A nunatak standing 5 nmi south of Block Peak.
Discovered by R. Admiral Byrd on the ByrdAE flight to the South Pole in November 1929.
Named by him for Paul Block, Jr., son of Paul Block, a patron of the expedition.

===Hayman Nunataks===
.
A small group of isolated nunataks at the east end of the Grosvenor Mountains, 6 nmi north of Larkman Nunatak.

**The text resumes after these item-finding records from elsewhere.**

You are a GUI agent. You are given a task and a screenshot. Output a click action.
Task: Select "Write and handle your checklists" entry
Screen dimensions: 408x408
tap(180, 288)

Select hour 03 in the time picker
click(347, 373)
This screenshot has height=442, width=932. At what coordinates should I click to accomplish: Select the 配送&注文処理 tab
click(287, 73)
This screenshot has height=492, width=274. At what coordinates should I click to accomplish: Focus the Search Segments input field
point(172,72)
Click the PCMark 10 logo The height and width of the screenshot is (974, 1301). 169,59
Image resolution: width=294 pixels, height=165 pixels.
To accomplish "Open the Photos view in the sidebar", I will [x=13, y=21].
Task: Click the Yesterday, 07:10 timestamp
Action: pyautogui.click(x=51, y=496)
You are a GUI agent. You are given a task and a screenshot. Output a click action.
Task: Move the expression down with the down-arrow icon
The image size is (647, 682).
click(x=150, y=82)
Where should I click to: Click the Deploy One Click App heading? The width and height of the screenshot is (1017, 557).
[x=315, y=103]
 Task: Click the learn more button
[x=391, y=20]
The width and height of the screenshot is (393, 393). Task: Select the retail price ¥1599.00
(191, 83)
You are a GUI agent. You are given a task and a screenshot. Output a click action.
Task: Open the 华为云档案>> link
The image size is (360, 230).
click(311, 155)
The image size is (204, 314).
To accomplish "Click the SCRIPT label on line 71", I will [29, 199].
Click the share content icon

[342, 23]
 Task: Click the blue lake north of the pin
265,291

Named by US-ACAN for Noel R. Hayman, USARP aurora scientist at Hallett Station, 1962.

===Larkman Nunatak===
.
A large, isolated rock nunatak, 2,660 m high, at the southeast end of the Grosvenor Mountains, 12 nmi east of Mauger Nunatak.
Named by the NZGSAE (1961-62) for A.H. Larkman, Chief Engineer of the Aurora, the vessel which transported the Ross Sea Party of Shackleton's Imperial Trans-Antarctic Expedition (1914-17) from Australia to the Ross Sea.